» Stated goal: Copy out the items below word for word, from their first line through the line containing "Open the three-dot", with both of those lines included.
=== Data for processing ===
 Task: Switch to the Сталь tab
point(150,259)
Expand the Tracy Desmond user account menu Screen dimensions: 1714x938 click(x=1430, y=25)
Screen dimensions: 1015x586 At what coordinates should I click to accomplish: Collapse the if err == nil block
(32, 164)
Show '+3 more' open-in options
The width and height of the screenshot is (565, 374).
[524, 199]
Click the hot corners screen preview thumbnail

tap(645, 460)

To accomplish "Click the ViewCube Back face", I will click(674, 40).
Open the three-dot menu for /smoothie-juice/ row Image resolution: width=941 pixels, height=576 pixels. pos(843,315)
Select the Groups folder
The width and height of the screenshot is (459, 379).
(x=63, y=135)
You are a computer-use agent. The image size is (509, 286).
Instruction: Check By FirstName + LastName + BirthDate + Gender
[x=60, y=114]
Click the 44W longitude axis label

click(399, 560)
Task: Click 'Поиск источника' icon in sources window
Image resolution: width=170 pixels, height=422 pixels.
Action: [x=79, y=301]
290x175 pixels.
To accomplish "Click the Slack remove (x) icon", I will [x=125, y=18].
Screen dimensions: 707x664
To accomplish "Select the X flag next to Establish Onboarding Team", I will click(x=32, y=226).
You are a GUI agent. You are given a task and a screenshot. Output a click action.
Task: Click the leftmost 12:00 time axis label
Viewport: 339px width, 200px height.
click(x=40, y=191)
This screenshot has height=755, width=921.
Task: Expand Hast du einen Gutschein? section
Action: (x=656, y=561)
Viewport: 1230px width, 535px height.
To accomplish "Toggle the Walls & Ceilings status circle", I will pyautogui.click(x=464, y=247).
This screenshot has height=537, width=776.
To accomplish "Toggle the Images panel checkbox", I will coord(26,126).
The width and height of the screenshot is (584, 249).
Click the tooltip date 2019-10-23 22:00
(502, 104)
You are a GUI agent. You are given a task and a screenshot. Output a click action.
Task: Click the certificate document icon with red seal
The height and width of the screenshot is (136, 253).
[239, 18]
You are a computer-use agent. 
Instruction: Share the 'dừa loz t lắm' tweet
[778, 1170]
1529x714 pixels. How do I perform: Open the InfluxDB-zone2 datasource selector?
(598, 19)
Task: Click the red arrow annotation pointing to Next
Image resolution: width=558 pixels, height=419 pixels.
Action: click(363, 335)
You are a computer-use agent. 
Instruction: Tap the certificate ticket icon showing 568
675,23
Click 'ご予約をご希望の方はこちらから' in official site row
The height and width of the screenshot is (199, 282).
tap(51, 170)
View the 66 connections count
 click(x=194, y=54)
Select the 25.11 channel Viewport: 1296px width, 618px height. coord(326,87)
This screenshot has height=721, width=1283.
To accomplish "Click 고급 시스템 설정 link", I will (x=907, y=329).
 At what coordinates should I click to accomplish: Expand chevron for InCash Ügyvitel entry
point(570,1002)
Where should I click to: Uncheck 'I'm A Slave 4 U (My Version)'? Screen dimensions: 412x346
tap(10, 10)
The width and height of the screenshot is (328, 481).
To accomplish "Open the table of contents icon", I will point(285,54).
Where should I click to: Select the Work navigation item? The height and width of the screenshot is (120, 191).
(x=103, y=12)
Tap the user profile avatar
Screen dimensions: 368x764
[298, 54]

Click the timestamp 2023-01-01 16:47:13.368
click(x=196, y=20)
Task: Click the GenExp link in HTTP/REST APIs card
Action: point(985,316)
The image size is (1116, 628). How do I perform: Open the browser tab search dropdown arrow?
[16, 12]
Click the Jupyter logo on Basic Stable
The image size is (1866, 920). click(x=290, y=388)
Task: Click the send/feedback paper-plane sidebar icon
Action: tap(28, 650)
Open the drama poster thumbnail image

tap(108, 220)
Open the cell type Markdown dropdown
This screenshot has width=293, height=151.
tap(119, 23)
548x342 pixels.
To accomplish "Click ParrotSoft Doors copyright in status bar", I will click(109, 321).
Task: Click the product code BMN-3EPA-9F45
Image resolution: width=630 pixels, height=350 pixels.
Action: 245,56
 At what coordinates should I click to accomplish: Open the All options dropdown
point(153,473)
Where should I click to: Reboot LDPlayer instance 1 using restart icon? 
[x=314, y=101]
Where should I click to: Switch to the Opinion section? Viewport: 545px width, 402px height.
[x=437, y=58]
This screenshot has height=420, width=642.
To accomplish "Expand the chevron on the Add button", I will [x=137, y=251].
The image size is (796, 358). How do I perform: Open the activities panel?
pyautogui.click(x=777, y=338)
===
» Exercise solution:
 Task: Switch to the Сталь tab
point(150,259)
Expand the Tracy Desmond user account menu Screen dimensions: 1714x938 click(x=1430, y=25)
Screen dimensions: 1015x586 At what coordinates should I click to accomplish: Collapse the if err == nil block
(32, 164)
Show '+3 more' open-in options
The width and height of the screenshot is (565, 374).
[524, 199]
Click the hot corners screen preview thumbnail

tap(645, 460)

To accomplish "Click the ViewCube Back face", I will click(674, 40).
Open the three-dot menu for /smoothie-juice/ row Image resolution: width=941 pixels, height=576 pixels. pos(843,315)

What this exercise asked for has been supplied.